• **Required work**:
**1.** According to the Priyantha Seneviratne profile, in what year did he marry Kanchana Kariyapperuma?
**2.** Retype the Priyantha Seneviratne profile from "- Children: 2" up to and including "transferred to Colombo.".

• **Text provided**:
- Born: Thennakumbura Amarakoon Rajapaksa Wasala Mohottige Priyantha Seneviratne 5 March 1963 (age 63) Kandy, Sri Lanka
- Occupations: Actor, comedian
- Years active: 1986–present
- Spouse: Kanchana Kariyapperuma (m. 2004)
- Children: 2

= Priyantha Seneviratne =

Sri Lankan actor and comedian

Thennakumbura Amarakoon Rajapaksa Wasala Mohottige Priyantha Seneviratne (ප්‍රියන්ත සෙනවිරත්න; born 5 March 1963), popularly known as Priyantha Seneviratne, is an actor in Sri Lankan cinema, stage drama, and television. He is best known for his roles in the television serials Uncle Sam, Pabalu, Podi Mama, and Isuru Bhavana.

==Personal life==
He was born on 5 March 1963 in Thannekumbura, Kandy, Sri Lanka as the third child in the family. He has one elder sister, one elder brother and one younger sister. In his little age, he was suffered with terrible asthma, so the family transferred to Colombo.

• **Extracted entries**:

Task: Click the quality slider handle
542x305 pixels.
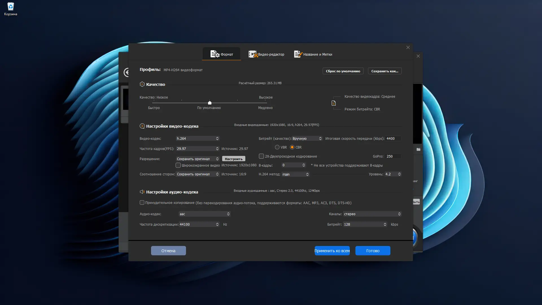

--

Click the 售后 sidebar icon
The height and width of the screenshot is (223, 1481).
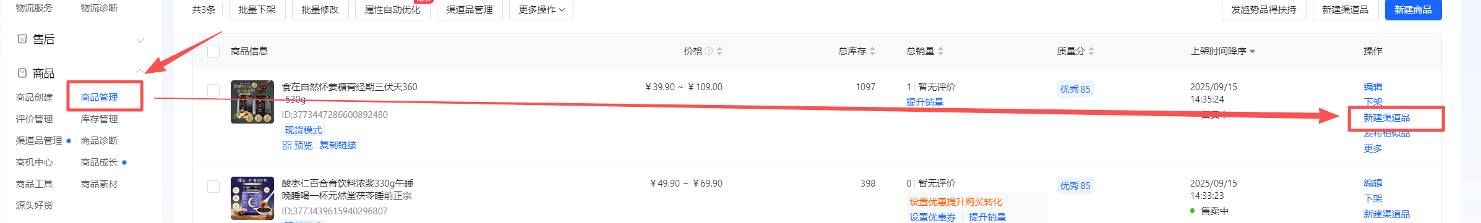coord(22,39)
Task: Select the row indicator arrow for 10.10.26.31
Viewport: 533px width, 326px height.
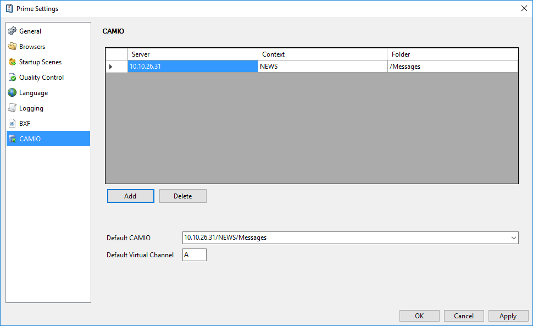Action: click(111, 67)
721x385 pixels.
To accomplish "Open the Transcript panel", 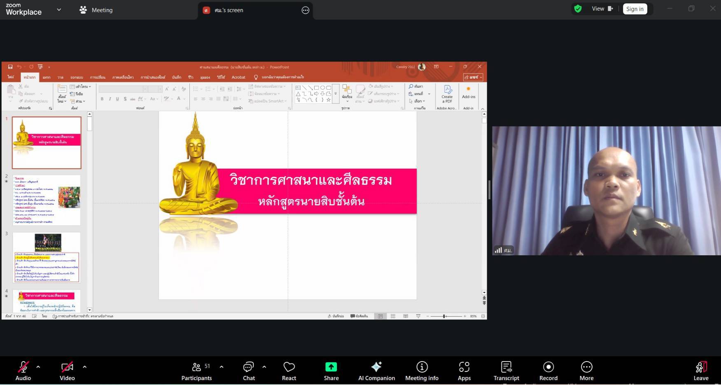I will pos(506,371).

---

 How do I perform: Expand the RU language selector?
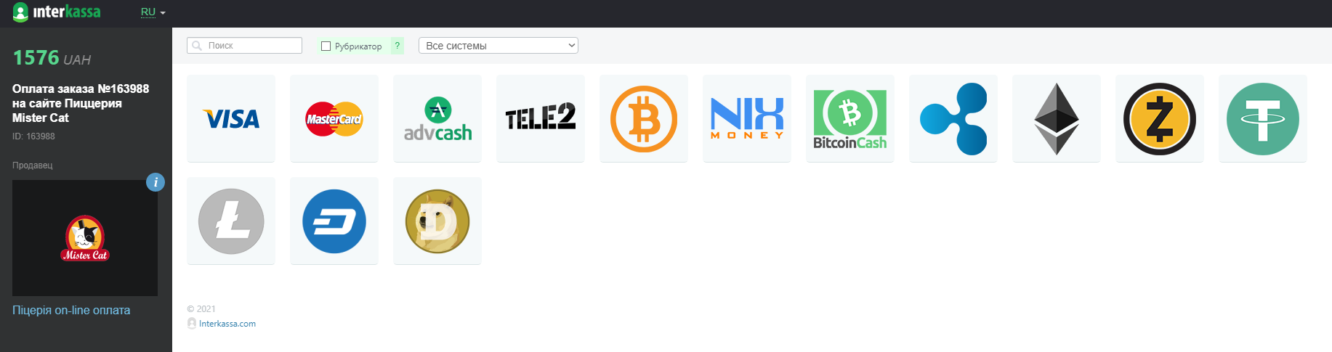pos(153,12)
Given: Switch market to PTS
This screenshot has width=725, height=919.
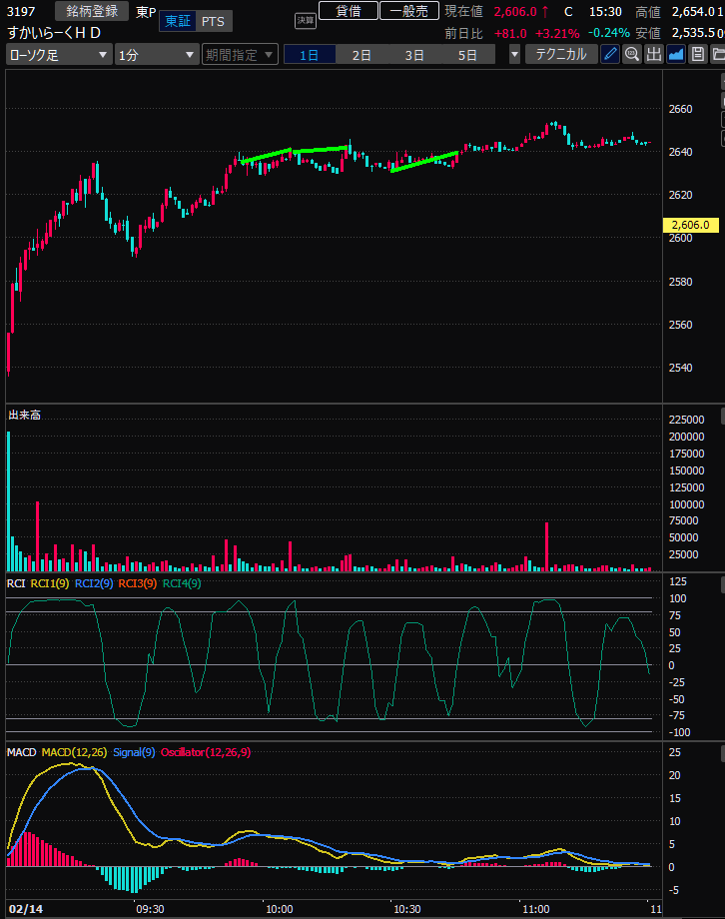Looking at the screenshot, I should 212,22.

• **Task-by-task outputs**:
**1.** 2004

**2.**
- Children: 2

= Priyantha Seneviratne =

Sri Lankan actor and comedian

Thennakumbura Amarakoon Rajapaksa Wasala Mohottige Priyantha Seneviratne (ප්‍රියන්ත සෙනවිරත්න; born 5 March 1963), popularly known as Priyantha Seneviratne, is an actor in Sri Lankan cinema, stage drama, and television. He is best known for his roles in the television serials Uncle Sam, Pabalu, Podi Mama, and Isuru Bhavana.

==Personal life==
He was born on 5 March 1963 in Thannekumbura, Kandy, Sri Lanka as the third child in the family. He has one elder sister, one elder brother and one younger sister. In his little age, he was suffered with terrible asthma, so the family transferred to Colombo.